**検討する文章**
諸商品は、それらの使用価値の雑多な現物形態とは著しい対照をなしている一つの共通な価値形態―貨幣形態をもっているということだけは、だれでも、ほかのことはなにも知っていなくても、よく知っていることである。

 商品にはすべて交換価値として、貨幣で数値的に表された値段がついている。このことは、商品支配の世界で生きる者なら、子どもでも知っている。しかし、ここでマルクスが「だれでも、ほかのことはなにも知っていなくても、よく知っている」と断じるのは、いさささ筆を滑らせている。現代世界でも、貨幣経済を持たないままアマゾンの密林奥深くに住む文明未接触部族にとっては、モノの価値が貨幣で抽象的に示されるということは、決して自明ではない。マルクスが「貨幣の謎」と呼ぶものを知っているのは、貨幣交換を自明のものとする社会に生まれ育った者だけである。
 ただ、それはあくまでも経験的に知っているというだけであって、「貨幣の謎」を原理的に理解している人は少ない。マルクスは、彼なりの理論によって、この謎に迫ろうとした。それによると、商品の貨幣形態には四段階の論理的なプロセスが含まれている。

x量の商品A=y量の商品B またはx量の商品Aはy量の商品Bに値する。

**入力データ**
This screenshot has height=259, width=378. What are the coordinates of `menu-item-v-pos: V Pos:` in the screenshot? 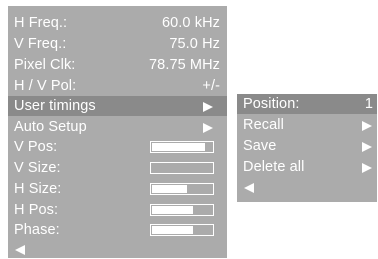 It's located at (118, 147).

**やること**
A. 貨幣についての文章を読んで、次の問いに答えてください。
(i) モノの価値が貨幣で示されることが自明ではない例として、どんな人たちが挙げられていますか。
(ii) 「貨幣の謎」を知っているのは、どんな人だけだとされていますか。
(iii) マルクスの理論によると、商品の貨幣形態には何段階の論理的なプロセスが含まれていますか。
B. 貨幣についての文章を、最後の式のあとから書き継いでください。

**答え**
A.
(i) 貨幣経済を持たないままアマゾンの密林奥深くに住む文明未接触部族
(ii) 貨幣交換を自明のものとする社会に生まれ育った者
(iii) 四段階

B.
 マルクスはこの第一段階の定式を「単純な価値形態」と命名する。具体例として、リンネル(布素材)20エレ=上着一着という物々交換事例が挙がっている。物々交換がほぼ廃れた晩期資本主義社会では、理解しにくい規定である。元来、物々交換は地域ごとに慣習的に形成されてきた経済行為であって、何と何を交換するかは慣習によって定まることであり、画一的に貨幣と交換する貨幣交換とは本質的に異なるものであった。しかし、マルクスはこの定式を次のように、持論の労働価値説と結びつける。

「20エレのリンネル=一着の上着 または、20エレのリンネルは一着の上着に値する」という等式は、一着の上着に、20エレのリンネルに含まれているのとちょうど同じ量の価値実体が含まれているということ、したがって両方の商品量に等量の労働または等しい労働時間が費やされているということを前提とする。

 こう定言した後、マルクスは「しかし、20エレのリンネルまたは一着の上着の生産に必要な労働時間は、織布または裁縫の生産力の変動につれて変動する。」と付け加えて、その変動の具体的事例を数学的に縷々検討している。
 けれども、物々交換と貨幣交換はおおまかに言えば前者から後者への歴史的な変遷は認められるものの、両者の間には文化的な断絶があり、前者から後者を直接に導くことはできない。マルクスには経済人類学の知見が十分になかったこと―当時は、人類学自体が未発達であった―が、こうした机上論的定式化を来たした一つの原因であったろう。

z量の商品A=u量の商品B または=v量の商品C または=w量の商品D または=x量の商品E またはetc.

 マルクスはこの第二段階の定式を「拡大された価値形態」と命名する。見たとおり、これは上記の定式をより様々な商品との交換関係に拡大したものである。しかし、こうした物々交換の規則は慣習的に定まるのであるから、労働価値説のような机上論で統一的に説明しようとしても、それを実証することはできない。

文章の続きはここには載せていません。